→ **How to complete this task**: Return the following from the records below: each line, word for word, starting with the line that contains "Click the Insert" and going on through the line that contains "Given: Click the back arrow button", with nothing outside that range.

→ **Material provided**:
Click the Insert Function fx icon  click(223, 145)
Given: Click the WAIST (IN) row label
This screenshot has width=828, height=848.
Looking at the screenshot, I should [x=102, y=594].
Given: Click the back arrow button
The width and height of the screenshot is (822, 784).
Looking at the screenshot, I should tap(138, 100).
* * *
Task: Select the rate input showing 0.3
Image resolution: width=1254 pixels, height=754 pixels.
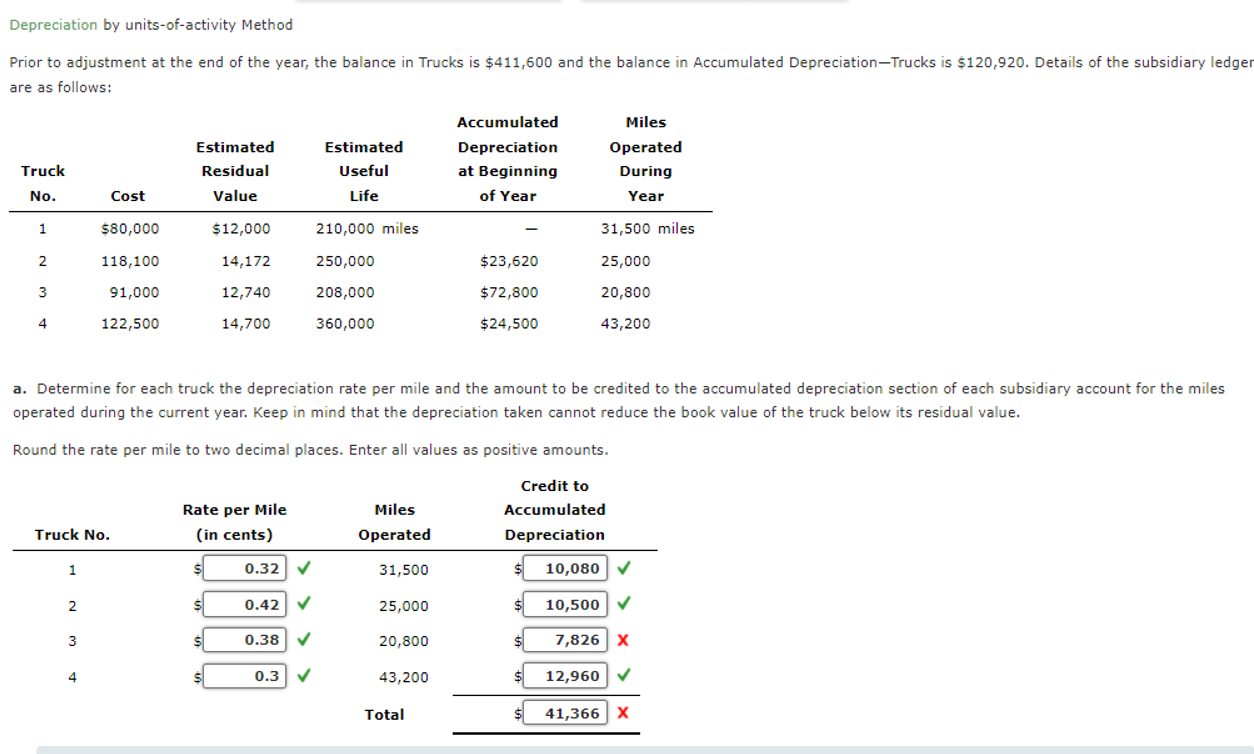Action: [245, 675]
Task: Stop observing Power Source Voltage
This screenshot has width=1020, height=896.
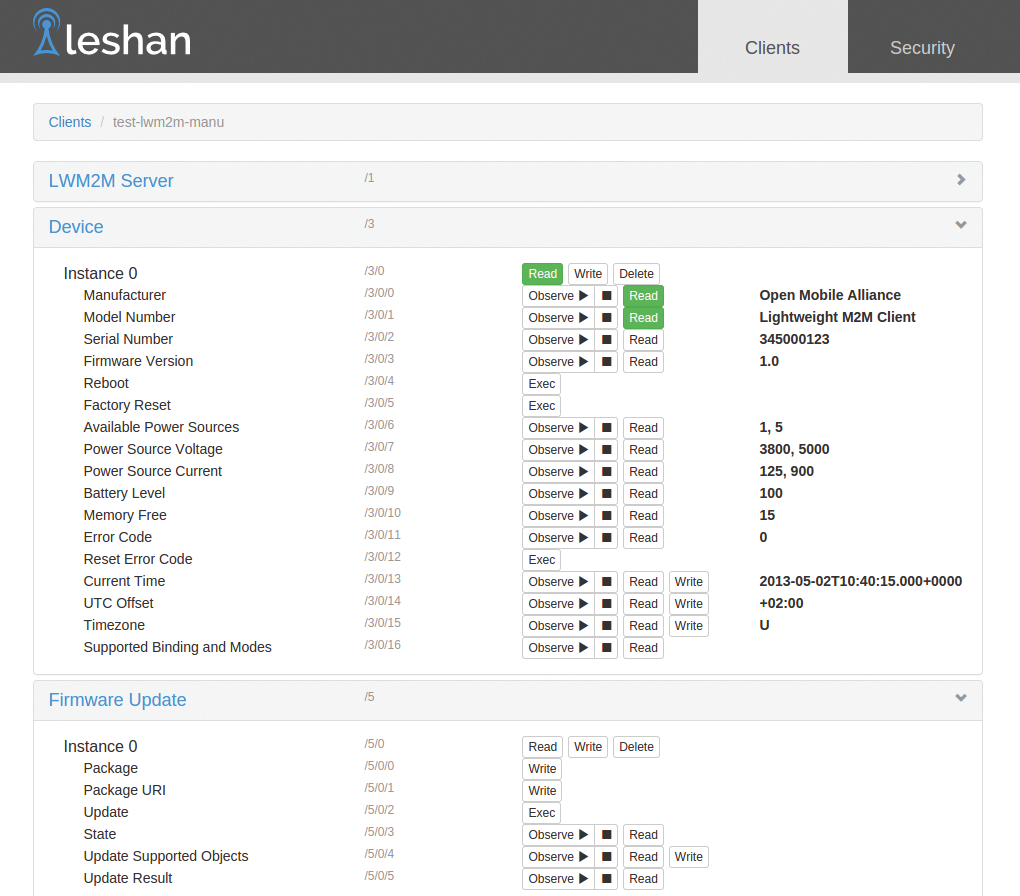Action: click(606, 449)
--
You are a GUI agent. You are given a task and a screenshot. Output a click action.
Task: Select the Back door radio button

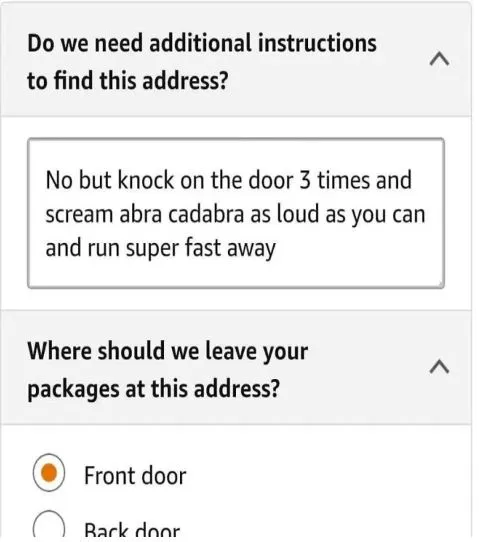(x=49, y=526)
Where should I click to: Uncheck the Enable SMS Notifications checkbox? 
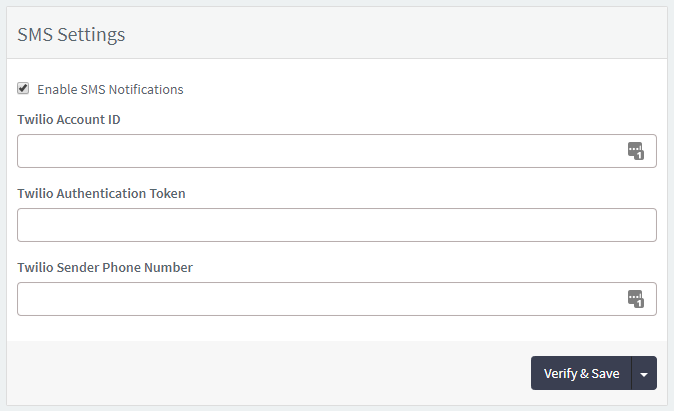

→ **Solution to this exercise**:
Click the Insert Function fx icon  click(223, 145)
Given: Click the WAIST (IN) row label
This screenshot has width=828, height=848.
Looking at the screenshot, I should [x=102, y=594].
Given: Click the back arrow button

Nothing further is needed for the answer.